Das habe ich bisher nicht so richtig wahrgenommen. Deswegen sage ich: Vorsichtig bei solchen Aussagen; vielleicht darf man sie auch nicht überbewerten.

Ich habe an diesem Rednerpult vor einer Woche die Bedenken der FDP-Fraktion zum Pandemiegesetz geäußert. Das waren insbesondere vier Punkte:

Der erste Punkt war der Parlamentsvorbehalt.

Der zweite Punkt war die Befristung, bei der wir uns auf ein vernünftiges Ergebnis geeinigt haben. Grundrechte und Gewaltenteilung sind das Fundament unseres Rechtsstaates. Das soll auch so bleiben; dafür haben wir gemeinsam gesorgt.

(Beifall von der FDP und der CDU)

Der dritte Punkt war die Dienstpflicht; wir sprachen heute schon darüber. Die Formulierungen im Gesetzentwurf waren missverständlich. Sie wurden so gedeutet, wie sie nicht gemeint waren.

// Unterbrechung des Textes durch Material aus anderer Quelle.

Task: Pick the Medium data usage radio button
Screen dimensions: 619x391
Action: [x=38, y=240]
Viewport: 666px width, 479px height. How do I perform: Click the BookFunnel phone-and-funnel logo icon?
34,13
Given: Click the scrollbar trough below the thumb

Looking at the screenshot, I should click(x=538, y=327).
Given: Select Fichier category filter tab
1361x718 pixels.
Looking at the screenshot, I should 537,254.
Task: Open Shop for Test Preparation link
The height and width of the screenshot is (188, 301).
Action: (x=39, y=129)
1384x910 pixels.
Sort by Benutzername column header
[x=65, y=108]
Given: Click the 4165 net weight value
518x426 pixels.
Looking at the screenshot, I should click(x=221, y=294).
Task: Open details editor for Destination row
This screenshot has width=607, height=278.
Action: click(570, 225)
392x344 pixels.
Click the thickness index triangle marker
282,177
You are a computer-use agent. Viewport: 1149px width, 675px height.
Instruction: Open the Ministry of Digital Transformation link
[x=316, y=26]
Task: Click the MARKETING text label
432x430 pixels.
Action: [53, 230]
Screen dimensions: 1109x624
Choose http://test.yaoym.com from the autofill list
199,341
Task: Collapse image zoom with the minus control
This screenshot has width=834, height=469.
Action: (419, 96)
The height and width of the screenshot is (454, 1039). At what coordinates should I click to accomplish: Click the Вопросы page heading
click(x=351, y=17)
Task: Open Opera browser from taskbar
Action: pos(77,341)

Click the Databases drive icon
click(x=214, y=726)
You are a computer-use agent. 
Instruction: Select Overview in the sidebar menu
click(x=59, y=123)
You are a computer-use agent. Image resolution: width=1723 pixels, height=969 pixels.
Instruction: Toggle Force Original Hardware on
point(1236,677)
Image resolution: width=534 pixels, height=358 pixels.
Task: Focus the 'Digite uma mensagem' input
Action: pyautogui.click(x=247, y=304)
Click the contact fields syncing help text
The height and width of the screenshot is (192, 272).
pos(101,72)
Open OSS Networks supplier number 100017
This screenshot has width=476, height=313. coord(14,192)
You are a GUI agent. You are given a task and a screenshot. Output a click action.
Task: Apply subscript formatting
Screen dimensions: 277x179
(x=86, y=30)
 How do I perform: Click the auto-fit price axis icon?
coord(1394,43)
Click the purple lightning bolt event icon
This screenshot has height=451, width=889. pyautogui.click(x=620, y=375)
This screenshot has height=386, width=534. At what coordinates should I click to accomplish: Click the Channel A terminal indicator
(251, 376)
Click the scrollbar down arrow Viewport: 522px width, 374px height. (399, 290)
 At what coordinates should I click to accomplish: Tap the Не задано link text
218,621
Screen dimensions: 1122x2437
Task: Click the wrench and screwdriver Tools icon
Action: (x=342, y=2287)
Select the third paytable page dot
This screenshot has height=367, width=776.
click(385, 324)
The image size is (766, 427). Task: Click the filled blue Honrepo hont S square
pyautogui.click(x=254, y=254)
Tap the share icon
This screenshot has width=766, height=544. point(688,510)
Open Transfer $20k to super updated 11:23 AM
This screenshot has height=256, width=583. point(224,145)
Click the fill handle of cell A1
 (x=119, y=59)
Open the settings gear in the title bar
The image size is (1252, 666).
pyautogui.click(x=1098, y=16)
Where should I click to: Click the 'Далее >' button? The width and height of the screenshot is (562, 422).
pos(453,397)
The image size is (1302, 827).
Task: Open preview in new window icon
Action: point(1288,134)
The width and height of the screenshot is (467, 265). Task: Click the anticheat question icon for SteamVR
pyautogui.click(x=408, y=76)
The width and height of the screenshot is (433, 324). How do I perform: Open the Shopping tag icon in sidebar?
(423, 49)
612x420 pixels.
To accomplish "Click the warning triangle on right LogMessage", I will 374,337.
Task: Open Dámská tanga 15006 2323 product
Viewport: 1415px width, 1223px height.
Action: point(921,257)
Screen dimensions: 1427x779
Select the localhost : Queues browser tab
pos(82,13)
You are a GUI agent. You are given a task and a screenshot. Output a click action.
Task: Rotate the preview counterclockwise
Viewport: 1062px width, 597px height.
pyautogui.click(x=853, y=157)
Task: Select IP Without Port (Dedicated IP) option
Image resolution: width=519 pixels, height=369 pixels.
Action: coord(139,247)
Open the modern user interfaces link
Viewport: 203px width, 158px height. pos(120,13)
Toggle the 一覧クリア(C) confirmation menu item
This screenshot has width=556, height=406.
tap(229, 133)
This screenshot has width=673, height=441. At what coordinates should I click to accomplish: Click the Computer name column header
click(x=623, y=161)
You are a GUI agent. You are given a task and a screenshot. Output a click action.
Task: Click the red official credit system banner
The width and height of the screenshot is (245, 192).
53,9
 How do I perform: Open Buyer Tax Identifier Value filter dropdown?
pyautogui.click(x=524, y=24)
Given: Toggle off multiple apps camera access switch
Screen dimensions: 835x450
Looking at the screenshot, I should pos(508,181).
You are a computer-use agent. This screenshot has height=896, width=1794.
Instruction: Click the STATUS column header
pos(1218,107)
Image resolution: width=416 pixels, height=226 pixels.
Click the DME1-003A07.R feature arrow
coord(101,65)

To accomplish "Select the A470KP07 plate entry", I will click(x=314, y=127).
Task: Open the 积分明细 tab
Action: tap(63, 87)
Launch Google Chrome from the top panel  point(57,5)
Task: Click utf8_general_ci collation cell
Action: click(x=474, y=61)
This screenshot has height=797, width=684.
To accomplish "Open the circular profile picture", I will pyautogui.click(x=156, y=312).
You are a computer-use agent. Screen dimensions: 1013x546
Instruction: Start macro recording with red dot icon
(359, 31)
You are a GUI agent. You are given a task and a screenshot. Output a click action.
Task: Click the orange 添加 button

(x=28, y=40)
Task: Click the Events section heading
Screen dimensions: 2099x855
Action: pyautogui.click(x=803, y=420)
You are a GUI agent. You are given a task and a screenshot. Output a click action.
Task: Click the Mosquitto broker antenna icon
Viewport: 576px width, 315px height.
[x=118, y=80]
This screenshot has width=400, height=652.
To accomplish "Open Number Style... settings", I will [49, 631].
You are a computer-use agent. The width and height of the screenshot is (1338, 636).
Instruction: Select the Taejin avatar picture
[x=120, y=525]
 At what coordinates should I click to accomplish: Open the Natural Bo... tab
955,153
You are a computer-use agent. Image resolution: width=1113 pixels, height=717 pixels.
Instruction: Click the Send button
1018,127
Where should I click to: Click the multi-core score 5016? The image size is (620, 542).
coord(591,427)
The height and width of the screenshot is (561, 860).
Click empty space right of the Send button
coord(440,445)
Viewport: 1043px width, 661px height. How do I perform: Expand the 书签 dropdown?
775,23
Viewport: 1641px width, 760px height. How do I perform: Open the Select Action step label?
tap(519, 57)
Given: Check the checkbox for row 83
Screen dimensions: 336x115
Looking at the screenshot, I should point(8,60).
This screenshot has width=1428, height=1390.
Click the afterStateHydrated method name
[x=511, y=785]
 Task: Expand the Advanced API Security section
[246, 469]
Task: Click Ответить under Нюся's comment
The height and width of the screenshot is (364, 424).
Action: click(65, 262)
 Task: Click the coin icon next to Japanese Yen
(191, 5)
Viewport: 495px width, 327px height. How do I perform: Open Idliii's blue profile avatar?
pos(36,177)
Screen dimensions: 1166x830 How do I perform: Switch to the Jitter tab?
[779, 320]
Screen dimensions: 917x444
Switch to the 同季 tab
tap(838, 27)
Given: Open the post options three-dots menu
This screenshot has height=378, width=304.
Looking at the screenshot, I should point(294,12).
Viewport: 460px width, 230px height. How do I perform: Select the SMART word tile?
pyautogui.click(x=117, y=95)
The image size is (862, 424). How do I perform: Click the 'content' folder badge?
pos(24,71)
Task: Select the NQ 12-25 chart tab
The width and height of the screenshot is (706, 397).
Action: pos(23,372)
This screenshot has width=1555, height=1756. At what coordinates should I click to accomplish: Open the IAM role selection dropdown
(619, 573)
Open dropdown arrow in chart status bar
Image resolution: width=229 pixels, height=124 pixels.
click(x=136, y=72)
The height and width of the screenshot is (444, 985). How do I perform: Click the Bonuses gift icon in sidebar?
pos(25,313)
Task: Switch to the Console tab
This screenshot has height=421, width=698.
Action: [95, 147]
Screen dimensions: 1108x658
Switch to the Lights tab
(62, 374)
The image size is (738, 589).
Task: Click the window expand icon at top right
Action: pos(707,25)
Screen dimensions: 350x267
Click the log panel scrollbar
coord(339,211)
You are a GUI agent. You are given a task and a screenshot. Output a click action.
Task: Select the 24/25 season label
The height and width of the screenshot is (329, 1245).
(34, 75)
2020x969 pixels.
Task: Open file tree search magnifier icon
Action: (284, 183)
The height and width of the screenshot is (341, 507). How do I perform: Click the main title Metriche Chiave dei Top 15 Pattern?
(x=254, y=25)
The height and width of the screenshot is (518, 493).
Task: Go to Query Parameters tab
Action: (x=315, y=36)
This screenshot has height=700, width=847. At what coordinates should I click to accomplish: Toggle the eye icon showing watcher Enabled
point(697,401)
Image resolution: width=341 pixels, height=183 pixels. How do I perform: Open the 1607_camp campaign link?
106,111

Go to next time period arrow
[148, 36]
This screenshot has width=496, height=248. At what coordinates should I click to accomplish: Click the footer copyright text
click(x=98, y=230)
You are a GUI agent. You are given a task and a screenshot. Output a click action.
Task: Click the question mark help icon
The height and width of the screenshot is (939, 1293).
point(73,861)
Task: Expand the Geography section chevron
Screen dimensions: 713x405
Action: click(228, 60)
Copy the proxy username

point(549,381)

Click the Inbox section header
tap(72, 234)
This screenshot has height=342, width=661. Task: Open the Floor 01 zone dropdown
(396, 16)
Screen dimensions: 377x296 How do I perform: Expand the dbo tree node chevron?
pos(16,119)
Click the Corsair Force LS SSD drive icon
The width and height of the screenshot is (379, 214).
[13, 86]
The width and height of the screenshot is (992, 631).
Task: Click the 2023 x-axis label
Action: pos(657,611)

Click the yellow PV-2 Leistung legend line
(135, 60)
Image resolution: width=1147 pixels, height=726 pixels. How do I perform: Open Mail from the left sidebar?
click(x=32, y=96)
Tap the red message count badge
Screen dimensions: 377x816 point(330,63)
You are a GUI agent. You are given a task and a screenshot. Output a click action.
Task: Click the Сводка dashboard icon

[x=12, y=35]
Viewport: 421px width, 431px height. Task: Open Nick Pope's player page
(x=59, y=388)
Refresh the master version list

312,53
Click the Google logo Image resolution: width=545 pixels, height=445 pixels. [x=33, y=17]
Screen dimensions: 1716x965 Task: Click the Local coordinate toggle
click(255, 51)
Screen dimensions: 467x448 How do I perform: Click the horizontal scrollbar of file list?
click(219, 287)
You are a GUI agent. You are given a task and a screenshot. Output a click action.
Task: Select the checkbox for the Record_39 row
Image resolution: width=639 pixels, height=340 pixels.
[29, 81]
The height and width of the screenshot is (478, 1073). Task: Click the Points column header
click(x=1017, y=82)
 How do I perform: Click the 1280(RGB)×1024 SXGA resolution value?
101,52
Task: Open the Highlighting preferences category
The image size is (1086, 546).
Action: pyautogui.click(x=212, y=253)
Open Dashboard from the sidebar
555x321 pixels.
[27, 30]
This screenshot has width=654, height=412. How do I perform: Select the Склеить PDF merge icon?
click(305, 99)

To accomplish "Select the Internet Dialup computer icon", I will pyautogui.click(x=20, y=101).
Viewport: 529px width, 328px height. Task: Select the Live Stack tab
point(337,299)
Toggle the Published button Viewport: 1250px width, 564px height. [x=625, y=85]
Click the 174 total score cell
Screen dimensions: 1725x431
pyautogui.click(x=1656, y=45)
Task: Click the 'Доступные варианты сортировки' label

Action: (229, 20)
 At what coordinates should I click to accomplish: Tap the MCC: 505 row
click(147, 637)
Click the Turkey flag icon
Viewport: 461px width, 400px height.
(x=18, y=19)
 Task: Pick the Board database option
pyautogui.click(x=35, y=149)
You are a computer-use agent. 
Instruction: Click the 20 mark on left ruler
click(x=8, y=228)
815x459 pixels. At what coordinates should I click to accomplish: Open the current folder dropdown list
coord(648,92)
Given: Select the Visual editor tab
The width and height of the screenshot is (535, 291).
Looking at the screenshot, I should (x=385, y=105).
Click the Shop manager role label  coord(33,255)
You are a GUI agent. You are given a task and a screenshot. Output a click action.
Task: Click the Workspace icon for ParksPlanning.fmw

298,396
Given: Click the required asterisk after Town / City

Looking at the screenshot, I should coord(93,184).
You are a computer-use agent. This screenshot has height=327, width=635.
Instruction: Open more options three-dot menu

Es gibt viele Mediziner, die heute in anderen Berufen tätig sind und sich längst freiwillig gemeldet haben, weil sie helfen wollen, gemeinsam aus der Krise zu kommen. Deshalb haben wir uns in diesem Punkt auch auf einen konstruktiven Weg geeinigt.

Es war auch schon das Ziel meiner Rede letzte Woche, dass wir von der Dienstpflicht wegkommen. Ich gebe gerne zu, dass das Freiwilligenregister nicht die Idee der Liberalen war. Ich habe von diesem Wort in

diesem Zusammenhang zum ersten Mal am Samstag in einem Gespräch der Fraktionsvorsitzenden von Bodo Löttgen gehört. Alle haben gesagt: Das ist eine gute Idee. Den Weg können wir gemeinsam gehen.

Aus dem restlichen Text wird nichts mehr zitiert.